▸ Problem details
Reproduce, word for word, the portion of the article on Jeff Lebby's offensive philosophy that opens with the words containing "Jeff Lebby is" and closes with "with the Bulldogs.".

▸ Quoted passage

== Segment start ==

Mississippi State Football: Examining Jeff Lebby's offensive philosophy

New Mississippi State football head coach Jeff Lebby has coached some of the nation's best offenses. Let's dive in to his offensive philosophy.
Mississippi State Spring Football Game
Mississippi State Spring Football Game / Justin Ford/GettyImages

Jeff Lebby is taking over Mississippi State football in 2024, and he's bringing his his-powered offensive attack to Starkville. Lebby has been responsible for some of college football's best offenses over the last six years. His version of the Art Briles Baylor offense has been successfully implemented at UCF, Ole Miss, and Oklahoma, and hopefully, he'll have the same success running his system with the Bulldogs.

But what defines Jeff Lebby's offense? While serving as the offensive coordinator at Ole Miss, Lebby spoke at a coaching clinic about his offensive philosophy.

Let's break down the key components of his philosophy and watch a few examples of his approach in action...

1. Personnel Placement

The number one priority for Jeff Lebby and all the coaches off the Briles Offense tree is suiting the offense to their personnel. Very simply, they'll run plays that fit their players and won't ask them to do things that they can't do well.

Even with some of the hallmarks we associate this system such as the spacing and deep passing game (which we'll discuss shortly), if that doesn't suit their personnel, they aren't going to do it. Lebby is going to build his offense around the strengths of this players to put them in the best position to succeed.

== Segment end ==

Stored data
== Segment start ==

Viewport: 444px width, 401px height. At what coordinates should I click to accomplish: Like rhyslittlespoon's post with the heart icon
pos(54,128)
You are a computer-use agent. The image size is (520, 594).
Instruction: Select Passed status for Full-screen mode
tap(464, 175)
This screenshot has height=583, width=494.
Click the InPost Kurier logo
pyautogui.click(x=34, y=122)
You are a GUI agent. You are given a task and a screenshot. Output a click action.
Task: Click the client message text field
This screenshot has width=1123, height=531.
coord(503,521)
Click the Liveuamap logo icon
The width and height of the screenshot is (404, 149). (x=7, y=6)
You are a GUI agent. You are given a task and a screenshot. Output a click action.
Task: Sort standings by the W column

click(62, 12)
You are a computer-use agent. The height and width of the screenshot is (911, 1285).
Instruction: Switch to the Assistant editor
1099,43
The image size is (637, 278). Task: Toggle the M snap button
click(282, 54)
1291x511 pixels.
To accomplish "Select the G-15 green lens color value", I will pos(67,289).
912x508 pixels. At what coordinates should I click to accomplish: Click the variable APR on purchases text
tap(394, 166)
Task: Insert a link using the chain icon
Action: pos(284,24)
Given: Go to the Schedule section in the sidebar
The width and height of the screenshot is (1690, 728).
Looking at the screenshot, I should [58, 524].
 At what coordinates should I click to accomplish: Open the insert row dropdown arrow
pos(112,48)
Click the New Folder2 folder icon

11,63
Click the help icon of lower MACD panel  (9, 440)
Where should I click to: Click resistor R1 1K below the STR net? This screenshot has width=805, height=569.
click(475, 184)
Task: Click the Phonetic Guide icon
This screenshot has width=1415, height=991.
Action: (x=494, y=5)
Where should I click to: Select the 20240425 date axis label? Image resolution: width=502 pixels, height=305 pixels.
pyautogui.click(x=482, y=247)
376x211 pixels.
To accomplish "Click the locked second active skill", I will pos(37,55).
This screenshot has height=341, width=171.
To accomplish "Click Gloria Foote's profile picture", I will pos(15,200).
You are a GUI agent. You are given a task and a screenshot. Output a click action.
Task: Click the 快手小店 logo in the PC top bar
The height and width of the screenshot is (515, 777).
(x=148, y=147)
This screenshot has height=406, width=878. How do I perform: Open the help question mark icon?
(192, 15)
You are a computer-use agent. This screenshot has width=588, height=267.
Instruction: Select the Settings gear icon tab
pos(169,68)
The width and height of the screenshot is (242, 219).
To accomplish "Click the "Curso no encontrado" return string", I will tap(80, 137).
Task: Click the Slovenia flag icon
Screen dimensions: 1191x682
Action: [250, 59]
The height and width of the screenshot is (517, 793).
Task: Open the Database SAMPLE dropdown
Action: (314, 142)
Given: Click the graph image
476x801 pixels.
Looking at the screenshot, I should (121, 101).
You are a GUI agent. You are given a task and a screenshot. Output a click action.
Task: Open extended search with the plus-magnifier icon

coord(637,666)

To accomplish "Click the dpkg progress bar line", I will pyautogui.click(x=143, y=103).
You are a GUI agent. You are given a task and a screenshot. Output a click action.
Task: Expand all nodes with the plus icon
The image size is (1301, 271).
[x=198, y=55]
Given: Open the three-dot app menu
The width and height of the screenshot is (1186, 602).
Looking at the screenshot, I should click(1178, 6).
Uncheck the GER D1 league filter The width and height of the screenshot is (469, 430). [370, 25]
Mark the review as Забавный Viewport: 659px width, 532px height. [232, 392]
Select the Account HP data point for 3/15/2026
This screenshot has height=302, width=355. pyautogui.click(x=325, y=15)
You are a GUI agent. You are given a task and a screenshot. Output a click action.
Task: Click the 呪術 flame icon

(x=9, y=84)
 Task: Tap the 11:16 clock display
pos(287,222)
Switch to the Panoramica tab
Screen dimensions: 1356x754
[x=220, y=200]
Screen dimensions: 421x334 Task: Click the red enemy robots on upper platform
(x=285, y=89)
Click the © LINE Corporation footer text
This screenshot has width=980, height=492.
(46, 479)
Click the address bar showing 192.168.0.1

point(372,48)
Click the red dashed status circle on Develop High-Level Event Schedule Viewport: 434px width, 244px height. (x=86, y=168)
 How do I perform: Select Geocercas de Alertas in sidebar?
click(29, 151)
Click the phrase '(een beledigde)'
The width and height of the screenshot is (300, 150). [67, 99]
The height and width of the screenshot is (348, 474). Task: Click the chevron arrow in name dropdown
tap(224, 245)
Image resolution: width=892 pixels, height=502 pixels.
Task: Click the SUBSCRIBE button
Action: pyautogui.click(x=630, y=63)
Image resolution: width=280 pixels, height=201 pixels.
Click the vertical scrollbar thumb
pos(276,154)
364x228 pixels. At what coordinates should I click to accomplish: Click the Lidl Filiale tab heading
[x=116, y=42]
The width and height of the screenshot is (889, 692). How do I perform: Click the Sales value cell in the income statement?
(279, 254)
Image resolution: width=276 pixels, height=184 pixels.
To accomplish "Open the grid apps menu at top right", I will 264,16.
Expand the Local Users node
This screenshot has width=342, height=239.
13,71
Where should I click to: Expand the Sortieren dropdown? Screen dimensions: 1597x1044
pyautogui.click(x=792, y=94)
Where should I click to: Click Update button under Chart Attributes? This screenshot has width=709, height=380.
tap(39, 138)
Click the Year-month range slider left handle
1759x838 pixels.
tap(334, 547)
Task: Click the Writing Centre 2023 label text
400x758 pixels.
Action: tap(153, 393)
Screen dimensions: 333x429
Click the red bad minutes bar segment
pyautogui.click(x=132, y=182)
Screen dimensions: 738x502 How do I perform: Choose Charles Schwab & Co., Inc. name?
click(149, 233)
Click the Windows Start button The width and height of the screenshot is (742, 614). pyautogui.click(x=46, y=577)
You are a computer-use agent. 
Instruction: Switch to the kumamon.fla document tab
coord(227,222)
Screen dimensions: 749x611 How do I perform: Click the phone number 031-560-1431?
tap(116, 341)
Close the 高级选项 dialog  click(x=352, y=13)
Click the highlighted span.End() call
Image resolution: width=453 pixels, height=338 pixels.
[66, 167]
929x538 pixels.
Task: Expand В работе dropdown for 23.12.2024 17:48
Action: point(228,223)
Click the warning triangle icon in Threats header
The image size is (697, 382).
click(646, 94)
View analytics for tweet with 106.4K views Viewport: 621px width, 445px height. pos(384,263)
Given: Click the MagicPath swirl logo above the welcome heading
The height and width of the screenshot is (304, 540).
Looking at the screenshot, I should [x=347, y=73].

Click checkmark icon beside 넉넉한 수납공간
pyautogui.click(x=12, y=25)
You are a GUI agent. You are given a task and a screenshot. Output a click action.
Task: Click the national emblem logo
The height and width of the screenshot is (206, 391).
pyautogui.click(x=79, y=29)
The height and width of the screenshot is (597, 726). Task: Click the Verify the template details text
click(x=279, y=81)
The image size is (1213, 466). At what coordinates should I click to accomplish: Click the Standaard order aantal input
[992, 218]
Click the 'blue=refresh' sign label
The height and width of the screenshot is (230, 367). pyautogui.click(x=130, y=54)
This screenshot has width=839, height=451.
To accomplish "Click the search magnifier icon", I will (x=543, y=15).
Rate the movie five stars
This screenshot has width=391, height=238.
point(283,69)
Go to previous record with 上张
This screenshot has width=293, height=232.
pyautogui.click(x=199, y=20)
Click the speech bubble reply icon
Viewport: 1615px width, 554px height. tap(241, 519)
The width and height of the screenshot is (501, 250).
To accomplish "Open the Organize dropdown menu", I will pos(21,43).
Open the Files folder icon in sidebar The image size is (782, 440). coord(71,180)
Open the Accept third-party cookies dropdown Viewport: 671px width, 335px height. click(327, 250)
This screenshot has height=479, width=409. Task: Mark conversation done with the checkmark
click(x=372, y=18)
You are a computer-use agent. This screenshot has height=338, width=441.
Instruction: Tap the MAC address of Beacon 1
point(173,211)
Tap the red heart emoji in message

== Segment end ==

▸ Reply
Jeff Lebby is taking over Mississippi State football in 2024, and he's bringing his his-powered offensive attack to Starkville. Lebby has been responsible for some of college football's best offenses over the last six years. His version of the Art Briles Baylor offense has been successfully implemented at UCF, Ole Miss, and Oklahoma, and hopefully, he'll have the same success running his system with the Bulldogs.